WHAT NEEDS TO BE DONE: Your answer should hold only the lines from the start of the data below through the line with "[Deel op Facebook] (1066, 279)", copied exactly, with pictures left out.

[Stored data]

»»

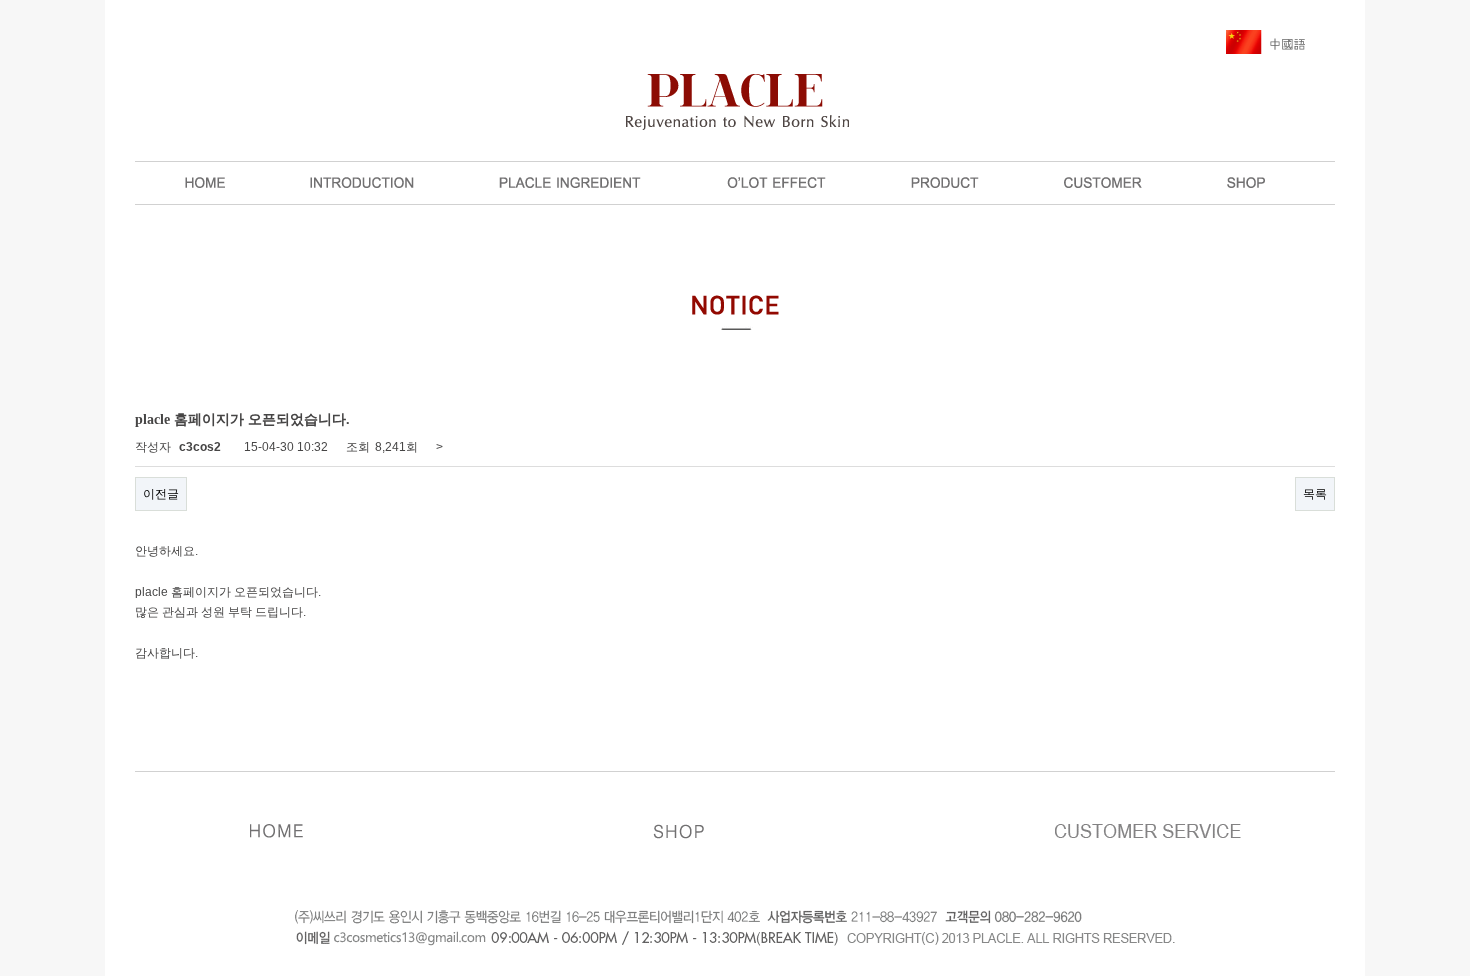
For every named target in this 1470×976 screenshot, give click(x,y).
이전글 (161, 494)
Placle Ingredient (570, 183)
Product (945, 183)
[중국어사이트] (1265, 41)
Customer (1103, 183)
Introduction (362, 183)
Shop (1246, 183)
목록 (1315, 494)
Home (205, 183)
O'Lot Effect (776, 183)
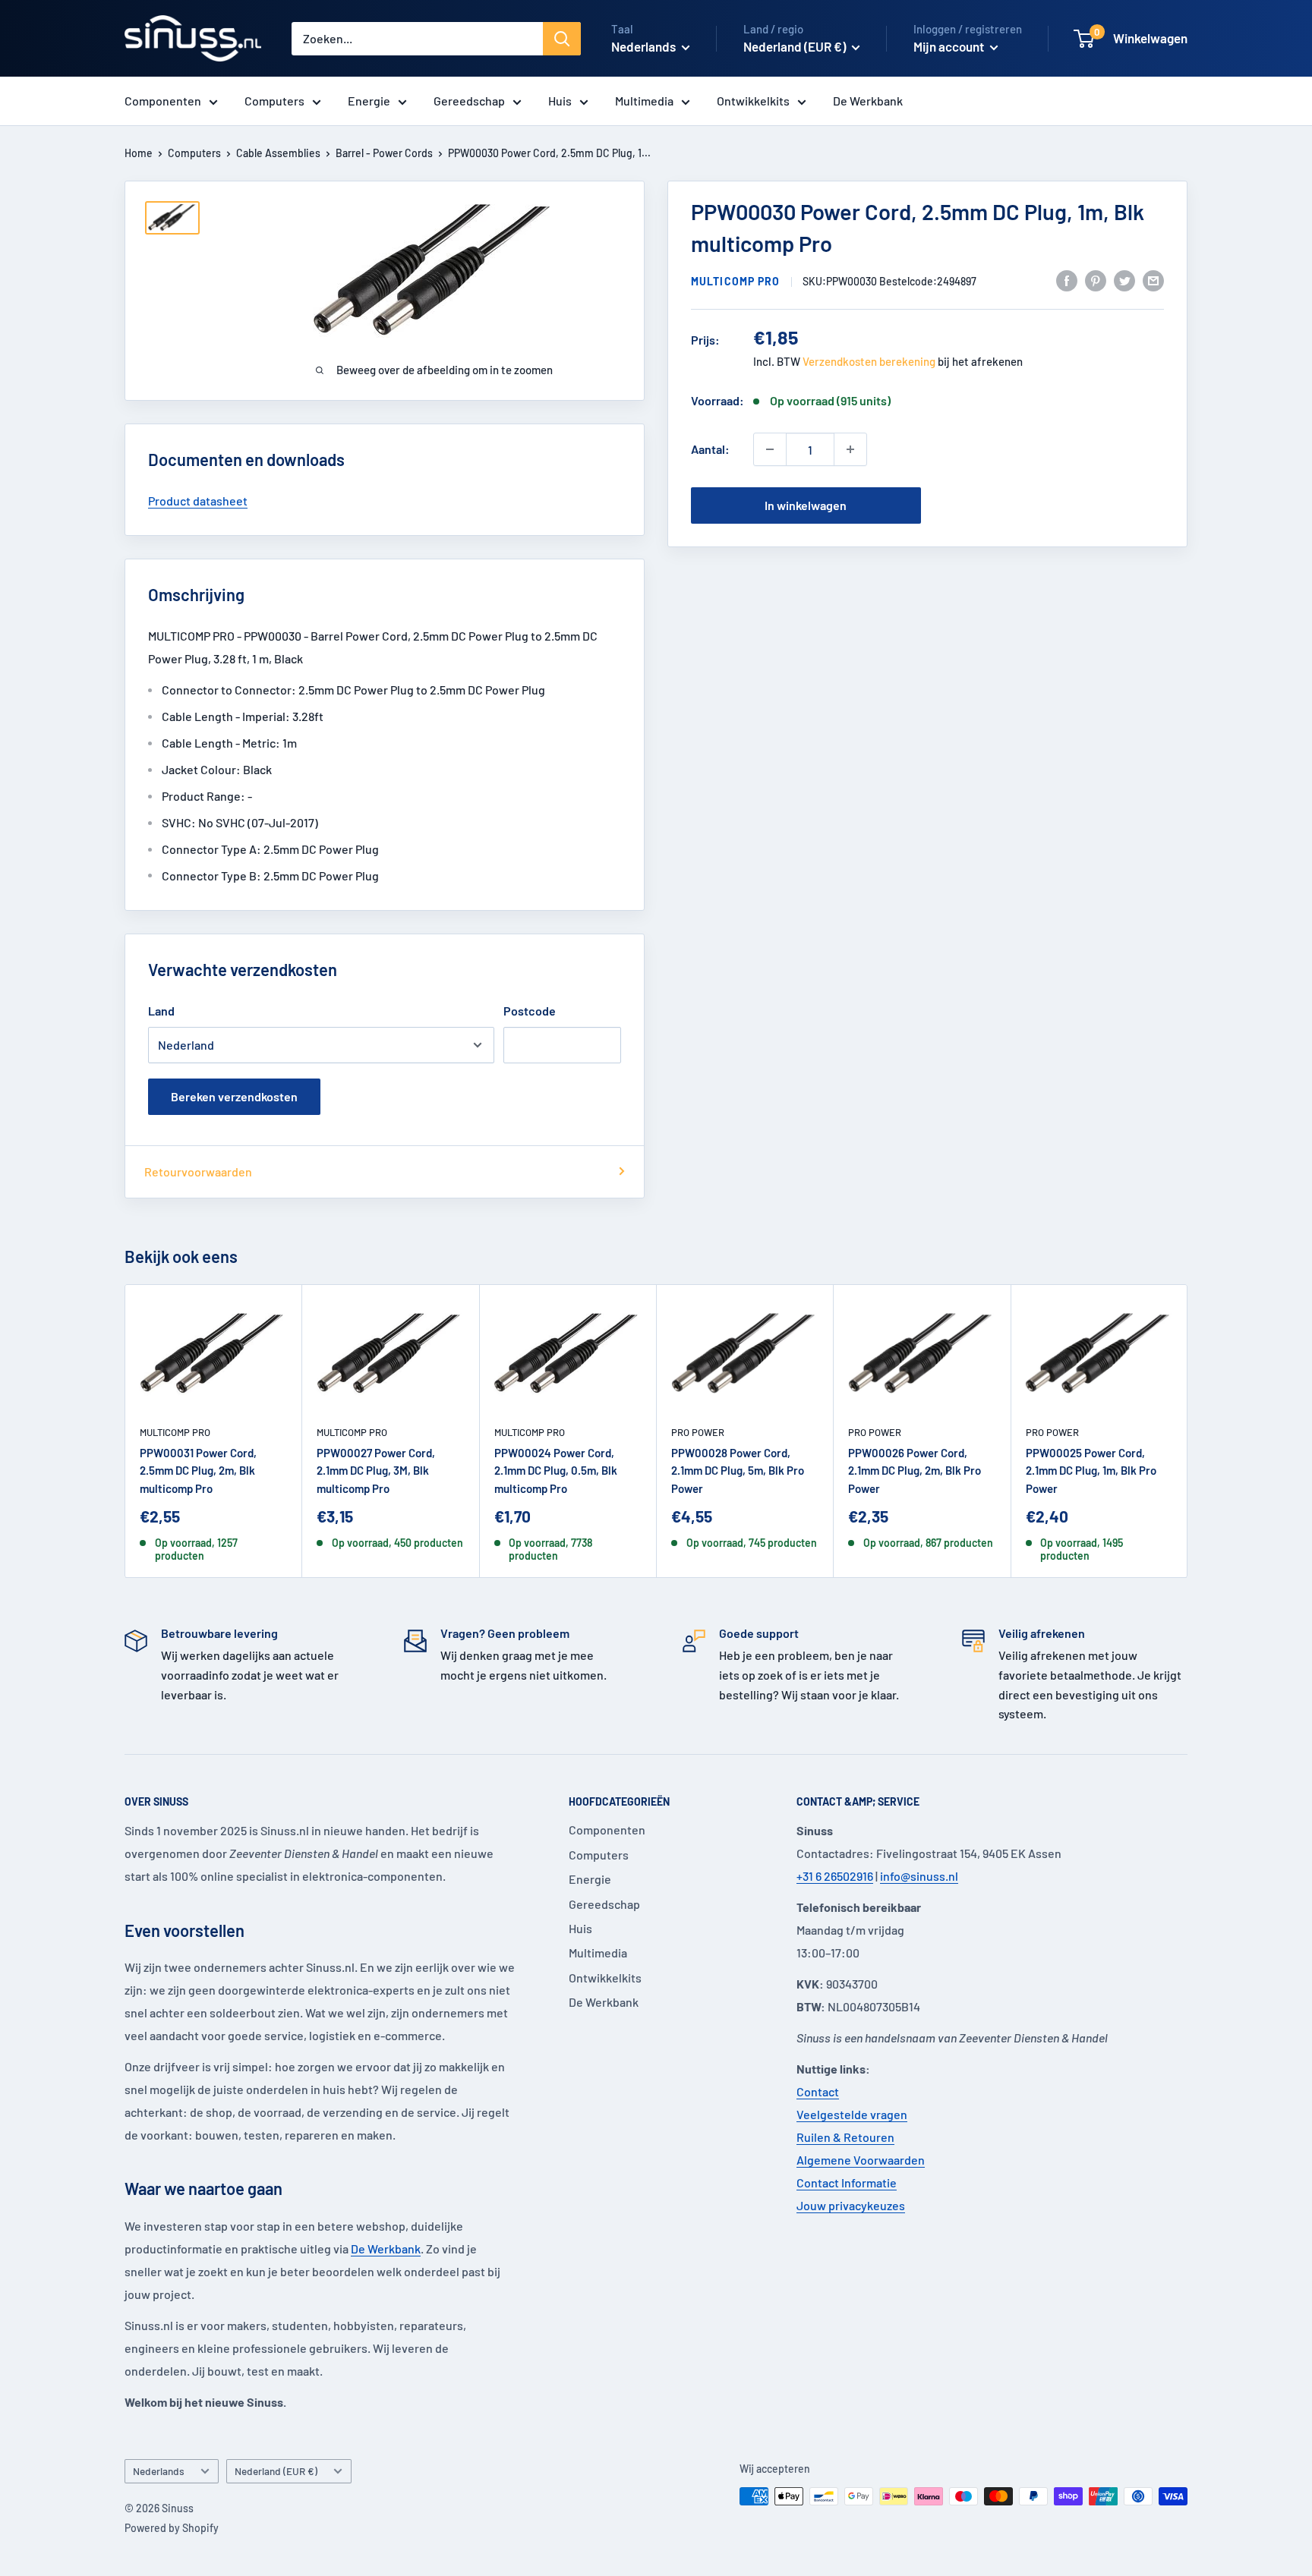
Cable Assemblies (278, 152)
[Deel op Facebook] (1066, 279)
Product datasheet (198, 500)
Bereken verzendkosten (234, 1096)
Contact (817, 2091)
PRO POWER (697, 1432)
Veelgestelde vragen (851, 2114)
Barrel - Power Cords (384, 152)
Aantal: (710, 449)
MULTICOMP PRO (736, 281)
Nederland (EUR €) (276, 2470)
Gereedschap (469, 100)
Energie (369, 100)
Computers (274, 100)
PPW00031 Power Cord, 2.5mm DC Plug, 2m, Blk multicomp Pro (198, 1471)
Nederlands (158, 2470)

««

RESPONSE TO THE TASK:
For every named target in this 1470×976 screenshot, give click(x,y).
이전글 (161, 494)
Placle Ingredient (570, 183)
Product (945, 183)
[중국어사이트] (1265, 41)
Customer (1103, 183)
Introduction (362, 183)
Shop (1246, 183)
목록 (1315, 494)
Home (205, 183)
O'Lot Effect (776, 183)
Cable Assemblies (278, 152)
[Deel op Facebook] (1066, 279)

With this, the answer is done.